(Raw data)

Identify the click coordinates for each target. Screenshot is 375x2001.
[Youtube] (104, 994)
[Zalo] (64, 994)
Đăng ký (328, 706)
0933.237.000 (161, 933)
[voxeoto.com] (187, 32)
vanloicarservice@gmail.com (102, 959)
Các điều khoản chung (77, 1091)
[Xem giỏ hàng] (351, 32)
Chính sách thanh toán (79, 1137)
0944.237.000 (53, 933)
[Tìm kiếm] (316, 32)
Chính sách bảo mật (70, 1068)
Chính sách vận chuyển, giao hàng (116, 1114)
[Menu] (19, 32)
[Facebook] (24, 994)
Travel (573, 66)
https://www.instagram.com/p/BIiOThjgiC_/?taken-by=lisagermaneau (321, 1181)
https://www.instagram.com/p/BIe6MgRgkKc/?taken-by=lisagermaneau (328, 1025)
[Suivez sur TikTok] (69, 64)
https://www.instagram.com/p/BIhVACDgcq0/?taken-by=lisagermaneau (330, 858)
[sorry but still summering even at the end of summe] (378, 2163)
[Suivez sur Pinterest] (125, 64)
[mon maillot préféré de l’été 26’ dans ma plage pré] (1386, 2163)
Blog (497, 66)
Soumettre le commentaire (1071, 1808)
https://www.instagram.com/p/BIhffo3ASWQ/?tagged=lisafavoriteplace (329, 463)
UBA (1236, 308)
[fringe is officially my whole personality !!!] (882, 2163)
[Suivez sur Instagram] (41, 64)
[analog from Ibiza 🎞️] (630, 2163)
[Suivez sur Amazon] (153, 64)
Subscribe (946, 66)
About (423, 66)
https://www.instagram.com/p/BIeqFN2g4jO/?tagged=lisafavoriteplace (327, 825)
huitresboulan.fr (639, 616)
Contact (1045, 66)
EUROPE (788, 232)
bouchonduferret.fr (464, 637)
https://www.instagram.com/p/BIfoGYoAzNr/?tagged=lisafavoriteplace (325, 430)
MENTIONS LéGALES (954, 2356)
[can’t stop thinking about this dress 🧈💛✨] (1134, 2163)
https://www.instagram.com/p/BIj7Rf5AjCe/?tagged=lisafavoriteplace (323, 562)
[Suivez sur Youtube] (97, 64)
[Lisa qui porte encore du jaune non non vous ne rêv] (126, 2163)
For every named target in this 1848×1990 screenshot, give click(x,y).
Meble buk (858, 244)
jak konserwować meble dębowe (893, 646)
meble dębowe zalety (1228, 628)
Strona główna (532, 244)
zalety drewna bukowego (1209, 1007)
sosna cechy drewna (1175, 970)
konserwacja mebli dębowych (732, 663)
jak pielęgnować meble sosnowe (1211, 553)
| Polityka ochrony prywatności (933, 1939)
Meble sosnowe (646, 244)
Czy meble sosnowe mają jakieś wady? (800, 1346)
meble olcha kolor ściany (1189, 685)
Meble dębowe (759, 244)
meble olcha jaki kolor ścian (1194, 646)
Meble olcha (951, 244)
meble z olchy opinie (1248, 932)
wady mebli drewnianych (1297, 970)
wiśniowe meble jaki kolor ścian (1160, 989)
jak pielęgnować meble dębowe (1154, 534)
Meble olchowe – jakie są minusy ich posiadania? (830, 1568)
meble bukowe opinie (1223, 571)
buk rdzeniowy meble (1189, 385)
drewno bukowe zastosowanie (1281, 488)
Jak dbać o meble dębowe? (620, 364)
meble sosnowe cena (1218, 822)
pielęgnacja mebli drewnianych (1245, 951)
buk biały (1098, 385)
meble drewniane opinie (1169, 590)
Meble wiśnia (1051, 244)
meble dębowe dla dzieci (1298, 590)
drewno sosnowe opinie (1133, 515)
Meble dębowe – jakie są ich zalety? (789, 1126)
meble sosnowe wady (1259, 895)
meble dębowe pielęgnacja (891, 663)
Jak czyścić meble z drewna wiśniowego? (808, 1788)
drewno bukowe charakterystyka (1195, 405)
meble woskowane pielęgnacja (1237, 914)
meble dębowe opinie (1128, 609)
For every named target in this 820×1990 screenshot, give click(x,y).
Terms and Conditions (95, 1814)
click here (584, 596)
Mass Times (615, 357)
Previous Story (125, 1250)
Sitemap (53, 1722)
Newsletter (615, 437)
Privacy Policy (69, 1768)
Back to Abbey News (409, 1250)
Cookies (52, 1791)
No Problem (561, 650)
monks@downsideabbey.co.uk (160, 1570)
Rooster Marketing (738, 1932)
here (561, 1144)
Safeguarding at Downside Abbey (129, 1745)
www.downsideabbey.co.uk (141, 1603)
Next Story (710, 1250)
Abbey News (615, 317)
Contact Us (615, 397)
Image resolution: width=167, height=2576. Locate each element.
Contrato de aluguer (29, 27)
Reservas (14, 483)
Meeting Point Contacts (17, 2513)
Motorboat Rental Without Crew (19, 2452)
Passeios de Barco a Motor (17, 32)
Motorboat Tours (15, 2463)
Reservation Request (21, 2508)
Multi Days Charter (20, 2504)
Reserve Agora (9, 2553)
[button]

(End Raw data)

Would you retype exactly the lines above, from the line with "Meble wiśnia (1051, 244)" to the line with "here (561, 1144)", with both end lines kept and nothing more?

Meble wiśnia (1051, 244)
meble dębowe dla dzieci (1298, 590)
drewno sosnowe opinie (1133, 515)
Meble dębowe – jakie są ich zalety? (789, 1126)
meble sosnowe wady (1259, 895)
meble dębowe pielęgnacja (891, 663)
Jak czyścić meble z drewna wiśniowego? (808, 1788)
drewno bukowe charakterystyka (1195, 405)
meble woskowane pielęgnacja (1237, 914)
meble dębowe opinie (1128, 609)
For every named target in this 820×1990 screenshot, give click(x,y).
Terms and Conditions (95, 1814)
click here (584, 596)
Mass Times (615, 357)
Previous Story (125, 1250)
Sitemap (53, 1722)
Newsletter (615, 437)
Privacy Policy (69, 1768)
Back to Abbey News (409, 1250)
Cookies (52, 1791)
No Problem (561, 650)
monks@downsideabbey.co.uk (160, 1570)
Rooster Marketing (738, 1932)
here (561, 1144)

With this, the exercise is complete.